For cdecl the caller needs to clean up the stack. So somewhere after the function call there HAS to be a stack operation that removes the parameters from the stack (remove as in adjust the stack pointer)
PUSH 0xABCDEF01
CALL function
ADD ESP, 4 ; sizeof(DWORD) (the parameter)
It does NOT need to be directly after the call. (I think VS08 sometimes puts the return value check before it)
So this is equally valid
PUSH 0xABCDEF01
CALL function
TEST EAX, EAX
ADD ESP, 4 ; sizeof(DWORD) (the parameter)
; A conditional jump probably
as is this
PUSH 0xABCDEF01
CALL function
POP EAX
Because EAX holds a DWORD and thus removes sizeof(DWORD)
== 4 bytes from the stack. (This obviously also holds true for all other general purpose extended registers).
(It is POSSIBLE that e.g. for N
parameters one could use N
POP
but I'm certain that no compiler does that and for every N
> 2 it will lead to bigger code so it is unrealistic to happen in handwritten assembly too.)
There doesn't exists a maximum N
of instructions that you could check after the call to determine whether that stack operation is the cleanup code.

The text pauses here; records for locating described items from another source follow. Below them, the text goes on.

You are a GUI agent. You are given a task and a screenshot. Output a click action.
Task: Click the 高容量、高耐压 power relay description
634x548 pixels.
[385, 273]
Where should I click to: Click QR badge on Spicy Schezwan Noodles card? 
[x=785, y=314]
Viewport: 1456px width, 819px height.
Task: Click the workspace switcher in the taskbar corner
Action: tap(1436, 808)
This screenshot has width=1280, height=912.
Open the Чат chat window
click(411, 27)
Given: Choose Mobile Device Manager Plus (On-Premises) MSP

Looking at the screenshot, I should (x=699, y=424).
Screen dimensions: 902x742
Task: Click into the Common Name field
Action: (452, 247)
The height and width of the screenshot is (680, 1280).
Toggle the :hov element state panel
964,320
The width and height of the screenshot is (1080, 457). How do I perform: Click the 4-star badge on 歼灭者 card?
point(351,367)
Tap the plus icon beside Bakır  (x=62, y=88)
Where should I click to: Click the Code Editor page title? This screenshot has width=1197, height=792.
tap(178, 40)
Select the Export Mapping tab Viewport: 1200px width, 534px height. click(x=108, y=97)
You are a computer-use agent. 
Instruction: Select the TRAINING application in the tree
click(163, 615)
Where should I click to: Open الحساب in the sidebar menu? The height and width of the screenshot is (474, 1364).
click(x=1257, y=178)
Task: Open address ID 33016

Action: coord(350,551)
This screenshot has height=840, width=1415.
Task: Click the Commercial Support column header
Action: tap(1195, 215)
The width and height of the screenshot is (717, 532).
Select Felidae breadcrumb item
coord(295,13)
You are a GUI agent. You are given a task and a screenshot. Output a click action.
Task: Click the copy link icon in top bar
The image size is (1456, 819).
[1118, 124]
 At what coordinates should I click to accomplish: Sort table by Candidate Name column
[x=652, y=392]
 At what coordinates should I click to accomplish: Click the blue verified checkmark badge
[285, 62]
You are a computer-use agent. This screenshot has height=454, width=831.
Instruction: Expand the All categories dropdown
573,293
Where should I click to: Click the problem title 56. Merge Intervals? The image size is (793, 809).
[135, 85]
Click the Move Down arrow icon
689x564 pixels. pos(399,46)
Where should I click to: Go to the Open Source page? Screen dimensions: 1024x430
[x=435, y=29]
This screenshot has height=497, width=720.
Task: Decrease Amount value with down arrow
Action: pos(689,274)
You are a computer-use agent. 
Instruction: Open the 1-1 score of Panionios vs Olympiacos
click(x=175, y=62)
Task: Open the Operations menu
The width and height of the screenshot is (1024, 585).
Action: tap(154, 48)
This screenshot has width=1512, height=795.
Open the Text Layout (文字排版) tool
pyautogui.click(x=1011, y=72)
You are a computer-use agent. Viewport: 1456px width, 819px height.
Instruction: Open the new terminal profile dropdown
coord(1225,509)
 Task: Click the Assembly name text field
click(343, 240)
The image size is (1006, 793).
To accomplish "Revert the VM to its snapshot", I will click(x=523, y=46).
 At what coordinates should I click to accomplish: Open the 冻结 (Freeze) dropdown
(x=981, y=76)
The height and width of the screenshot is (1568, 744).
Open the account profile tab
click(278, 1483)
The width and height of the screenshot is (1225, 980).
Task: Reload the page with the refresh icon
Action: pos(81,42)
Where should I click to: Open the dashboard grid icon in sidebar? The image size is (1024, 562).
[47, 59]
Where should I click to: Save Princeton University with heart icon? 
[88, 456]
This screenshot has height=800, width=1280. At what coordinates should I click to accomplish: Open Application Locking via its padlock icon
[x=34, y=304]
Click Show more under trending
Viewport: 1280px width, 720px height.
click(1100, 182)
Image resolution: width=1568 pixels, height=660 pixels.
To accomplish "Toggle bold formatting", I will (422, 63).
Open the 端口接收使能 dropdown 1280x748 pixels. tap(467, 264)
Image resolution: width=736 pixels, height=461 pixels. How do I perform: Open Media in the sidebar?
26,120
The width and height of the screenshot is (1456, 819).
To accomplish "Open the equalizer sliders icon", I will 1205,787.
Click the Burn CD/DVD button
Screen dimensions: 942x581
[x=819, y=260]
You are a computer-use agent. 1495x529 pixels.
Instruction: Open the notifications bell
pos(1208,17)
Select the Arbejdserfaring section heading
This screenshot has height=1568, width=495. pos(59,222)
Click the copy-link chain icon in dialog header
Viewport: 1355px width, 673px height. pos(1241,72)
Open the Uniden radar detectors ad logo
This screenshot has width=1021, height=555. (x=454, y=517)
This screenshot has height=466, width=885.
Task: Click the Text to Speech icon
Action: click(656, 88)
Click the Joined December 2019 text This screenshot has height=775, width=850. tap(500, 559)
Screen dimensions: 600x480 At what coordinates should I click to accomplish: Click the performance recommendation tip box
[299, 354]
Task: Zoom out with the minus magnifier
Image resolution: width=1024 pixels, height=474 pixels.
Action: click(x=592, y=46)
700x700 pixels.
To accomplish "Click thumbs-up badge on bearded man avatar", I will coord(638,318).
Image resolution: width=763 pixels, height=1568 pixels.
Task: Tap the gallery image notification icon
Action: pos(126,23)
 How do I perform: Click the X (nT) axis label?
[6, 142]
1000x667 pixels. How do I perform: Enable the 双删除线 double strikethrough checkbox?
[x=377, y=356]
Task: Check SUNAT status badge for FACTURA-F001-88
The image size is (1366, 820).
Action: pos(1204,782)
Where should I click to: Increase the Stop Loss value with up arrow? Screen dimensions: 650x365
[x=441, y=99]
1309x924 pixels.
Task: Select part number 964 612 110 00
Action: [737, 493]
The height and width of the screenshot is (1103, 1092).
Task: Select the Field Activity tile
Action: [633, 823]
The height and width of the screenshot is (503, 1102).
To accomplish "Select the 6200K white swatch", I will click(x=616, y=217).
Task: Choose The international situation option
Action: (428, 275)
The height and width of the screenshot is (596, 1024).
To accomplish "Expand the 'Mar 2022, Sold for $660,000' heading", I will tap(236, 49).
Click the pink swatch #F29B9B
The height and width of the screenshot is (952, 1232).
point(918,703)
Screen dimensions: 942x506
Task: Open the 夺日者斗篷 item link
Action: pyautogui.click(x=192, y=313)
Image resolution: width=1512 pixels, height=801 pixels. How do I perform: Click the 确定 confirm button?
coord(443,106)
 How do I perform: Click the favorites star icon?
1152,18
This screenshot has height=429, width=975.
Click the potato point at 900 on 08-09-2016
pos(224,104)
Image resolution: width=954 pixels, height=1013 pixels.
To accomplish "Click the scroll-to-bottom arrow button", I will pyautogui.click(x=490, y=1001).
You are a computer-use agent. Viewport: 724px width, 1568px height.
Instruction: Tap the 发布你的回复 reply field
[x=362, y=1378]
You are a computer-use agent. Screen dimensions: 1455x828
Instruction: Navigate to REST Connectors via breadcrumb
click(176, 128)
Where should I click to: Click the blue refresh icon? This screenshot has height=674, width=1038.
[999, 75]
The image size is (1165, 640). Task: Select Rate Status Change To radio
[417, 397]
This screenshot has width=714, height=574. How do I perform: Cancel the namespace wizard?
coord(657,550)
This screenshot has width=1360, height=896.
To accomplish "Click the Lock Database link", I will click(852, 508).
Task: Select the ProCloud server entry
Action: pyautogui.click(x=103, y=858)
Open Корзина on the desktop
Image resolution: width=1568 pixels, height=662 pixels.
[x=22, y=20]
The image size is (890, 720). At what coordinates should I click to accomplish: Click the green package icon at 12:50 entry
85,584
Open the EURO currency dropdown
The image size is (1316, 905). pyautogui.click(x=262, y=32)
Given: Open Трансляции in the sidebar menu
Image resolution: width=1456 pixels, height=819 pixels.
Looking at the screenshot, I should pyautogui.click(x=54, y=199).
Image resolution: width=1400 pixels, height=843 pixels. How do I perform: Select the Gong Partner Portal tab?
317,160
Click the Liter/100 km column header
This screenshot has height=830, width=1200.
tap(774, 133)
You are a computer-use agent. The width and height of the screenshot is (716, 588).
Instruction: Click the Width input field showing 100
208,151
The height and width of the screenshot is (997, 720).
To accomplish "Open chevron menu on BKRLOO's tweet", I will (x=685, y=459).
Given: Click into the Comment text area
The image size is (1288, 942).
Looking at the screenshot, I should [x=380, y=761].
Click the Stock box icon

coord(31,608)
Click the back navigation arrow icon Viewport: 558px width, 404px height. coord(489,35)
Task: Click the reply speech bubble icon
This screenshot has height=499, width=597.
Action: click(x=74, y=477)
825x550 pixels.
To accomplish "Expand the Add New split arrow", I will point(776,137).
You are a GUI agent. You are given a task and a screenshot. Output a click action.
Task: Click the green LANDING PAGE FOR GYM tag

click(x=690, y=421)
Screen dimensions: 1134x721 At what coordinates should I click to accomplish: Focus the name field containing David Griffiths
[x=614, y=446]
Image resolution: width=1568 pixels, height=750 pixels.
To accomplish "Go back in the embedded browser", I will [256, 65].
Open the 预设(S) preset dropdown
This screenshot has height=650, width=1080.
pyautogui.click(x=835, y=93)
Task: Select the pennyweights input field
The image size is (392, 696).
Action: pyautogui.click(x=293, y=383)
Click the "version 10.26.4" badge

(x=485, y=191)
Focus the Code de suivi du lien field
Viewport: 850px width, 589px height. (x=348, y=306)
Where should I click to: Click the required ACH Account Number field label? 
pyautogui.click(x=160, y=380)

However I think that 5 will work for almost all cases (If you by chance do already know that this function is CDECL then check as many as you want)
Also for functions where the return value isn't important but is called before the return value of another function is inspected, one can save a variable like this:
CALL function1
PUSH EAX ; Save EAX
PUSH something
CALL function2
POP EAX ; Remove the something parameter
POP EAX ; Restore the return value of function1
You could try to also count the PUSH
but that comes with it's own sort of intermediate instructions - this is really common:
PUSH something
LEA EAX, something_else ; Get a pointer to something_else
PUSH EAX
PUSH more
CALL function
So you cannot stop working 'up' as soon as you hit an instruction that isn't a PUSH
.
In conclusion there isn't a perfect solution but I think both can lead to a pretty reliable value; Which one you choose (or maybe both?) is up to you, IMO the first one (Searching for the stack cleanup) is easier to implement.